On one early run I went inland at Blackrock and ran along the bypass alongside the bottom of Carysfort Avenue. I was building content into the run and with this route I passed by one of Joyce’s early homes, Leoville. But it was an awful running experience. So I kept as much as possible to the coastline. I had to make many similar decisions in balancing what was a good running experience against a good Joyce related experience.
The next difficulty was what to do at the Merrion Gates. If there was train coming what would happen to the race? I tried a route that allowed for crossing the railway via the pedestrian footbridge at the back of Our Lady Queen of Peace on the Merrion Road, but again it was an unattractive route once you crossed the railway and made your way back to the seafront. So I tried crossing the railway at the Martello Tower in Booterstown and eventually settled on crossing the railway line at the open footbridge beside Booterstown Dart Station.
I tried to keep to places that were mentioned in Joyce’s writings and which had little changed in the intervening years . Running on the seashore felt more authentic. It also meant that I had to ford a small stream on the shore side of the Booterstown Nature Reserve. Again this seemed more fun, but it meant the run would have to be done at low tide.

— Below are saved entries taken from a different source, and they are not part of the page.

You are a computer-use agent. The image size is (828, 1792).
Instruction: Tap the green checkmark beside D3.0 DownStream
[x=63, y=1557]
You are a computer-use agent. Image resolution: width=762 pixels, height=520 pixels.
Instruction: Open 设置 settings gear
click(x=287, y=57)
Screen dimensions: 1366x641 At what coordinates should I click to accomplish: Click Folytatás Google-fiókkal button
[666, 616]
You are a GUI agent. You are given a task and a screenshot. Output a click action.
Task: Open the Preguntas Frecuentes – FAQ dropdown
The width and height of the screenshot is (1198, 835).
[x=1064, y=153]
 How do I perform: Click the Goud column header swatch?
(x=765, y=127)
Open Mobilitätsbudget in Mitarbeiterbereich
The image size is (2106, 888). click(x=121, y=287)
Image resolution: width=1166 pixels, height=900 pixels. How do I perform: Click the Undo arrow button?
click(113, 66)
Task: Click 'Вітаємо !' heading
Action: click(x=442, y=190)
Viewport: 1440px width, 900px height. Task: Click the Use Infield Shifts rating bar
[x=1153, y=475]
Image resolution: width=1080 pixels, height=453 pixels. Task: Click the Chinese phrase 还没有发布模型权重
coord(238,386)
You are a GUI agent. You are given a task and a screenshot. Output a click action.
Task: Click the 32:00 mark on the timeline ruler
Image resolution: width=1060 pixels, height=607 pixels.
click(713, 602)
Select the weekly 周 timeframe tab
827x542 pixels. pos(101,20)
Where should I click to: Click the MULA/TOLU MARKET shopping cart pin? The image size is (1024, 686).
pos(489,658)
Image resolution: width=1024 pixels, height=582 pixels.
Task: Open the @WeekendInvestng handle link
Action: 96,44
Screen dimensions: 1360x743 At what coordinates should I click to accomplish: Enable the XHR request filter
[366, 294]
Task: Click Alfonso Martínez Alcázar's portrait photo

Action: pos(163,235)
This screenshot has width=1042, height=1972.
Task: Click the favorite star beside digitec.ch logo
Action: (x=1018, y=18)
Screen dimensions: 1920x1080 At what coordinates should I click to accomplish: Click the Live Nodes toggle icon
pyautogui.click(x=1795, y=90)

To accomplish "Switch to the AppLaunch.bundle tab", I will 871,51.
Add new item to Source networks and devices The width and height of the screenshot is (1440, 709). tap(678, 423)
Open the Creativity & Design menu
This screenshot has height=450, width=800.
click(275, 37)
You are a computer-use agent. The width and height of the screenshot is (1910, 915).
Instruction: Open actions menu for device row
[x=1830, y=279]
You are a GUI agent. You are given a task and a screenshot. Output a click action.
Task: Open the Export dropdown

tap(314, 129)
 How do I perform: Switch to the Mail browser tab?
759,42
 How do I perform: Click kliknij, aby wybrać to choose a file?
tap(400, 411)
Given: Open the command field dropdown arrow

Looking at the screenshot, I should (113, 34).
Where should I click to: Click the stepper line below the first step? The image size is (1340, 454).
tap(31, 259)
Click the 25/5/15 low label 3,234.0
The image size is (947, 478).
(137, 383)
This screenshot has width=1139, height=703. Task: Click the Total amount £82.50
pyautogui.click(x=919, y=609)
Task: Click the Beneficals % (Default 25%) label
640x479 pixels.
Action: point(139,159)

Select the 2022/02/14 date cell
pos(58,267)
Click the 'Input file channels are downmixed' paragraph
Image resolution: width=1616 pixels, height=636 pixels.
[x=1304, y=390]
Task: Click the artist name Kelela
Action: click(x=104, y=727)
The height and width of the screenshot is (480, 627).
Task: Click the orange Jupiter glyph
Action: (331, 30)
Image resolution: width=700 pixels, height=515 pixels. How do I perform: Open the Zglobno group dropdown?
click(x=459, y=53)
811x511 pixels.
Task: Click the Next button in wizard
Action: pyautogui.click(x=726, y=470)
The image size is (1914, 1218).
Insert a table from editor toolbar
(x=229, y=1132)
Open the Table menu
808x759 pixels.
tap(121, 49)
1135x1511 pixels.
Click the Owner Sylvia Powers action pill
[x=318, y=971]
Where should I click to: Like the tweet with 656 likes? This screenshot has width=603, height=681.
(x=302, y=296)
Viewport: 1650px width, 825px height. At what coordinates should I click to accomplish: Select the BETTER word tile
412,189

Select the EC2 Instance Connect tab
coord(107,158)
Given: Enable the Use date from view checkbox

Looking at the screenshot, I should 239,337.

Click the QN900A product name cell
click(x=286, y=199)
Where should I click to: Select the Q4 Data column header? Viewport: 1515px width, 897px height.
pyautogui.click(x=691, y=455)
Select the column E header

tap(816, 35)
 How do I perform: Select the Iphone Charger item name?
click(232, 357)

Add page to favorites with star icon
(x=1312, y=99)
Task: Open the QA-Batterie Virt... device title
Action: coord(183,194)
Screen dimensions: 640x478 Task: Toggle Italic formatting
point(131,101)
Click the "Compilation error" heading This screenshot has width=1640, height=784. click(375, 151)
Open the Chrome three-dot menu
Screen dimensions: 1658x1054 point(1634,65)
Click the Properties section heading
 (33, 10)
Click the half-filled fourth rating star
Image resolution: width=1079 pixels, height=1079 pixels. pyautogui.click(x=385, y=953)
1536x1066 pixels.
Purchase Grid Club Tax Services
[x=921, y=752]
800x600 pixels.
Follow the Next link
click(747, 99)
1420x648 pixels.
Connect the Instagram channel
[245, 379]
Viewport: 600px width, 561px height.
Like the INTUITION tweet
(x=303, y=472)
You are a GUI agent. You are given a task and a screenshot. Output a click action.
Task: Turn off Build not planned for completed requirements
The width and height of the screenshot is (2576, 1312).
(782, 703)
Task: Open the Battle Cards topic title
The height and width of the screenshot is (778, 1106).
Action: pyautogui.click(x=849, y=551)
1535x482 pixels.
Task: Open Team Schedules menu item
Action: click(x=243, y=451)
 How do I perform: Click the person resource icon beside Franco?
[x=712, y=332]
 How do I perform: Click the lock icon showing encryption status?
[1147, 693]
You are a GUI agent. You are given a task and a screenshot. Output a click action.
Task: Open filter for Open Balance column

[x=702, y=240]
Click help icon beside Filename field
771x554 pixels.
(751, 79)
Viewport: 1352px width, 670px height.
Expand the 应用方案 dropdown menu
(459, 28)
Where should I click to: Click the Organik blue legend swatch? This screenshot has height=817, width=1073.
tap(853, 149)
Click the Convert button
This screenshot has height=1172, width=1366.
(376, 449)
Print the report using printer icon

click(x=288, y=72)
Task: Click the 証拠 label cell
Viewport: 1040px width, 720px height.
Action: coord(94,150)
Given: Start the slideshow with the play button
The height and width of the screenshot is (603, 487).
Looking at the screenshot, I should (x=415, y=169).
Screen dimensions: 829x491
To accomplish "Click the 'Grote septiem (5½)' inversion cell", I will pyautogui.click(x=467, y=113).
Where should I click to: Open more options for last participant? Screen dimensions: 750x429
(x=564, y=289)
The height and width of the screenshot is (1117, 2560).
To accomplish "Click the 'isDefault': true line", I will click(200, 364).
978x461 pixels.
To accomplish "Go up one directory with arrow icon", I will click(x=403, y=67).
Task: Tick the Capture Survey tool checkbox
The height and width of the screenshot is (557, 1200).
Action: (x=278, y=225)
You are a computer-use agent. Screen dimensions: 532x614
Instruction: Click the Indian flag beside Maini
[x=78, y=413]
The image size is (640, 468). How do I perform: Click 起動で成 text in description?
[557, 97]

You can see the actual clip of this section of the run, and the hazards of beach running on YouTube here, and a time lapse of the route here
it is hard to run through the City Centre on a quiet day and on Bloomsday it would be very difficult, so I decided to avoid running past places like Davy Byrne’s and instead skirted around the City Centre, keeping to Sir John Rogerson’s Quay and out via Portland Row. This meant crossing the Liffey via the new Samuel Beckett bridge. As I was prototyping an actual race route, this seemed sensible, although the Joycean links are tenuous.
Part of the idea of the race was to have a quiz with relevant questions related to the route, Joyce’s life in Dublin, and his writings. The winner would be someone with a good balance of running and reading skills. Someone who got out more.
You could go to Glasnevin by just heading up the Canal and if there was a public race it would be the simplest thing to do. As it was I chose a complex northern end and the route snaked around Fitzgibbon Street, Belvedere College, Hardwicke Street, Eccles Street, and my favourite, Fontenoy Street. This was more for cultural content reasons than running ease. I tried multiple different routes and you can see these in the maps of the preparatory routes below. I did consider heading out via Fairview, but it added too much length.
After the race I continued to run the routes, developing different blogposts. These will form other running routes and shorter races, but all with related Joyce content.